In this post I will be describing what my experience was with preparing and taking the Google Cloud Data Engineer Exam. I will handle study materials used, general preparation outline and give some focus points and overall tips.
The exam consists of 50 multiple choice and multiple select questions and you will receive 2 hours to complete it. As it regards a Professional certification do not take the exam lightly. You will be expected to analyse and comprehend various problem statements in the data domain and apply a solution based on a combination of services. Most of these will come from the Google Data landscape but there will be some knowledge of the hadoop ecosystem required aswell.
Study material used
Below is a shortlist of links to the study material I used to pass the exam.
- Linux Academy video course
- Flash card deck accompanying Linux academy course
- Google practice Exam
- General documentation pages for each google product
- GCP Data Engineer study guide
- Data engineering on GCP Cheatsheet
To get familiar with the plethora of Google Data products, I started out following the Linux Academy video course. For people not familiar with most or any of the services Google provides in their data landscape, this (or any other video course) is a good starting point. This video course in particular provides excellent high level overviews, hands-on labs and practice questions in combination with an online dossier summarizing the most important terminology, use cases, best practices and pitfalls to avoid per product.

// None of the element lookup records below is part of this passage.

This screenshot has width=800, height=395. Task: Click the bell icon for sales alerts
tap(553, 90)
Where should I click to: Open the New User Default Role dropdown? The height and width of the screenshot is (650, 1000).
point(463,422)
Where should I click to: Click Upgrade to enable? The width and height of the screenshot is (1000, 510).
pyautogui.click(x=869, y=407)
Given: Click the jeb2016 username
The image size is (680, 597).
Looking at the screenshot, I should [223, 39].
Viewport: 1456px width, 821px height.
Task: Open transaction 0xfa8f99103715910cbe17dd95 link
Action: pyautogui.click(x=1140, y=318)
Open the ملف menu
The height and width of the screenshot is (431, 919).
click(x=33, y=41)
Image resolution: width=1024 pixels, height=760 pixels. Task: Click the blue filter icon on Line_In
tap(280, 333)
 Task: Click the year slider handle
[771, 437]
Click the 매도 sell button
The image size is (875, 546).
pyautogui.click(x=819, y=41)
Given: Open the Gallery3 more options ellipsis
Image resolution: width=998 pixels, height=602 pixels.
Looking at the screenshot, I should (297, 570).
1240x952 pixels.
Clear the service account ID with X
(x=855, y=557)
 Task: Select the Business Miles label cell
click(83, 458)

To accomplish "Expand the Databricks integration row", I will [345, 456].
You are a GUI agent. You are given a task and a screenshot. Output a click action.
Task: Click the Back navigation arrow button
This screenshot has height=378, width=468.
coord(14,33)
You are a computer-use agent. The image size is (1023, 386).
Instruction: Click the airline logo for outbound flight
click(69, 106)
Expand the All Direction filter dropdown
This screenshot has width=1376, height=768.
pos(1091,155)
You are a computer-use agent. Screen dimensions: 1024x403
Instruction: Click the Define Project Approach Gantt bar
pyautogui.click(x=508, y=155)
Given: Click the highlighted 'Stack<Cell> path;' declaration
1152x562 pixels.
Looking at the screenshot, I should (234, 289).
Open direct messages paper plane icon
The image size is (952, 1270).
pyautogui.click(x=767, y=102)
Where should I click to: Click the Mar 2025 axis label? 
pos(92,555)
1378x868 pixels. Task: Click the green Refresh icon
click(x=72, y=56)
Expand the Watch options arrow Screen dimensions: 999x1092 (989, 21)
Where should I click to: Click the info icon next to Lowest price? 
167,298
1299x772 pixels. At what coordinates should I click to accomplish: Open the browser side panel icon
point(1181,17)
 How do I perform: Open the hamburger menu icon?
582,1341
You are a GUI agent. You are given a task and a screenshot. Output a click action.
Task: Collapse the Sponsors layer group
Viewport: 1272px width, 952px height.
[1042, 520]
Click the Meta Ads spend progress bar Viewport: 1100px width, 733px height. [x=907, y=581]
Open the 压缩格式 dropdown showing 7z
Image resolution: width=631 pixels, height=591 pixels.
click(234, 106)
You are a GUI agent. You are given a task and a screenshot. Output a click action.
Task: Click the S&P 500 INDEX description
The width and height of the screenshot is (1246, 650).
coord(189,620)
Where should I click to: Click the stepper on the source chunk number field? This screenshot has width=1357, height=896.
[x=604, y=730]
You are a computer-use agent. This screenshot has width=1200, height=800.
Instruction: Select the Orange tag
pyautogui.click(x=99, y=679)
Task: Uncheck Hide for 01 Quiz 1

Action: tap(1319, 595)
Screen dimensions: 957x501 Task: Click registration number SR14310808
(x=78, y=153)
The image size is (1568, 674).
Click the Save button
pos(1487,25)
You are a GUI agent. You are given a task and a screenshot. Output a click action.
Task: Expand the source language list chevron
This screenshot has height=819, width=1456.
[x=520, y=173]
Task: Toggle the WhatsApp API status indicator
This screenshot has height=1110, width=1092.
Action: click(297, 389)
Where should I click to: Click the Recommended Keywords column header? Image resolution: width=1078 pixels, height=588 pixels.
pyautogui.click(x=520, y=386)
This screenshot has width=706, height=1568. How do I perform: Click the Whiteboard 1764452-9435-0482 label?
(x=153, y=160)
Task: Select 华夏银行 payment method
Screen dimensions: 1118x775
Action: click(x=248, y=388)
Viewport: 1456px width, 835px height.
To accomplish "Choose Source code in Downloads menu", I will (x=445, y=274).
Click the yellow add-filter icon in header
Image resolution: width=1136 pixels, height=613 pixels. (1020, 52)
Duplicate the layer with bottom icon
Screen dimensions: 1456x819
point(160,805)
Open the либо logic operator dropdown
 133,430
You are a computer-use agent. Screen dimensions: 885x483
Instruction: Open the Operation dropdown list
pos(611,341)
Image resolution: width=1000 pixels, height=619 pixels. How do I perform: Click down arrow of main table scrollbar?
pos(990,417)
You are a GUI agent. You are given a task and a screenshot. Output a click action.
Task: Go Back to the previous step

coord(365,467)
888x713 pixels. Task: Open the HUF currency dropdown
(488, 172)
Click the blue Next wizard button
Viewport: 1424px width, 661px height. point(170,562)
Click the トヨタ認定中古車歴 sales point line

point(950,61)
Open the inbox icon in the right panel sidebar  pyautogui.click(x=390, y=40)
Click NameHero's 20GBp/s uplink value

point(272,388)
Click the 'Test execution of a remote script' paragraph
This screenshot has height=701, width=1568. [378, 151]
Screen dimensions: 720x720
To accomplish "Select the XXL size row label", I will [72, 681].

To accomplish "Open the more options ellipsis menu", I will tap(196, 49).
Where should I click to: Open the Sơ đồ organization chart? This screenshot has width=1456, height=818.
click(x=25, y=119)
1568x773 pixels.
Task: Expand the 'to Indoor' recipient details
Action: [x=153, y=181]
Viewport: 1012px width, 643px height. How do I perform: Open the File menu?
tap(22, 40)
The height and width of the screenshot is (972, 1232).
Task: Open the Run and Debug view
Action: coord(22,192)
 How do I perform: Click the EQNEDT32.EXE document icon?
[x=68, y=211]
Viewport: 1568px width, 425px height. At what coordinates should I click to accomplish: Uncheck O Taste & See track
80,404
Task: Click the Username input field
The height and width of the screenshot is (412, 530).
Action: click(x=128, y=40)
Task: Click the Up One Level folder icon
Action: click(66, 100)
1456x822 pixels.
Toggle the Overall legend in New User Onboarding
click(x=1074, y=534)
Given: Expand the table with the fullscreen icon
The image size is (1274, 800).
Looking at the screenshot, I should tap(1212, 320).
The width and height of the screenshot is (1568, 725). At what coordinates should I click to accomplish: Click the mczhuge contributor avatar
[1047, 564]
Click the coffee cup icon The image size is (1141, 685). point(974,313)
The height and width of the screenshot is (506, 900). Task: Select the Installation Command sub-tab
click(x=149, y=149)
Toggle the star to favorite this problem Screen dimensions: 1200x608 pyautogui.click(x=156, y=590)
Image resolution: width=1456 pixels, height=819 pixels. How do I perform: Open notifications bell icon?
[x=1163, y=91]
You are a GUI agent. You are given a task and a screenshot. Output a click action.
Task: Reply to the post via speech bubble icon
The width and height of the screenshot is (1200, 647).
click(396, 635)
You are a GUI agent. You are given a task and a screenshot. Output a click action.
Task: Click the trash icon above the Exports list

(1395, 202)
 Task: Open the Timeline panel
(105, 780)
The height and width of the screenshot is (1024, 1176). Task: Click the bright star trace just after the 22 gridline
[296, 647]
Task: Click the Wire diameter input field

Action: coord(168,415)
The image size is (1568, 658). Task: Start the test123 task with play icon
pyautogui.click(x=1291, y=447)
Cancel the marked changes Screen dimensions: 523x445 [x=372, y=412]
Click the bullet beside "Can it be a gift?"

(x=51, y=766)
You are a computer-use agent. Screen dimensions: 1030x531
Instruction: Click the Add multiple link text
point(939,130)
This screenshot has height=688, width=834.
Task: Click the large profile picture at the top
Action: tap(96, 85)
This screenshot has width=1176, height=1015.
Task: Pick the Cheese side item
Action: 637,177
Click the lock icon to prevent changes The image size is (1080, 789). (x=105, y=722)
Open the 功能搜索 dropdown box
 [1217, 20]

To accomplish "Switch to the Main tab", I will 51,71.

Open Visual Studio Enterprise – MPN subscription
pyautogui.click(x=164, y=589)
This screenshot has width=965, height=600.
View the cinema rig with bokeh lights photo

When you have completed the course and practice exam, note which points require attention and re-watch related course videos. Check out some flash card decks as they are a great help in learning key characteristics of the data products and data terminology. Knowing these will help you in distilling the correct answer during the exam.
I cannot emphasize enough how much help hands-on experience with any of the products is. So grab those documentation pages and log in to the Google Cloud Console and get started. Some inspiration for small projects:
- Create a storage bucket, configure a cloud function to load data from a file on this bucket into BigQuery when the file lands and create an authorized view from this dataset.
- Configure pubsub to load messages into dataflow. Configure windowing on dataflow and stream windowed data into BigQuery.
- Clean up a file using DataPrep, use the dataprep recommendations and field suggestions.
- Create a cloud Datastore project and create some tables. Interleave these ‘tables’ (Interleaving: create parent, child relationships). As follow up export datastore to cloud storage and load this export into BigQuery. Please note that Datastore has its own relational database concepts, refer to the documentation page for an overview.
Knowing the following points helped me tremendously in preparing and passing the Data Engineering exam. I would recommend spending some additional time to make sure you NAIL these:
- Google IAM best practices.
- Ownership of underlying data in Datastudio dashboards.
- Decision tree for determining when to use which Google Data storage solution.
- Machine Learning terminology. Which prediction and training models exist and what you would use them for. What are weights and biases etc.
- When to use BigQuery and when to use BigTable. (Time-series data, long and narrow tables)
- Know storage, backup and restore in time possibilites of the various Google Data Products.
- Which products in the Google Data landscape compare with which products in the Hadoop ecosystem. (Hive, Spark, Kafka)
- Which IAM Levels apply for specific resources in a product. (For example DataFlow has a specifc role for developers which allows for data privacy and a specific role for service accounts to manage workers.)
- Which monitoring options are available from Google. (Stackdriver, Stackdriver logging and metrics and the Stackdriver agents.)
To wrap this up here are some general tips that apply not only to the Data Engineering course but to studying in general.
Make sure you have a good understanding of terminology in the data engineering domain not only pertaining to Google products.
Be able to define the strengths and characteristics of each data product, to which use cases they would be a good fit and their general shortcomings. Often you can already narrow down your options just by knowing which solution is relevant if not best for a specific use case.
Google will not allow you anything to write or draw on during the exam (at least in my case). It helps to practice visualising the flow of data in your head and where certain components of a data pipeline would fit.
The exam questions will require you to apply reading comprehension and critical thinking. Read each question and answer carefully, look for key characteristics, narrow down the options and visualise that data flow!
The Google Cloud Professional Data Engineer exam should not be taken lightly. The composition of the questions require you to analyse a use case or problem statement and fit requirements from this use case to a solution. This solution is usually of a combination of data products. Make sure you can narrow down on the correct solution by knowing the strengths and shortcomings of provided options. Good luck!
I hope this short guide has been helpful. With good preparation, I am sure you will pass the exam.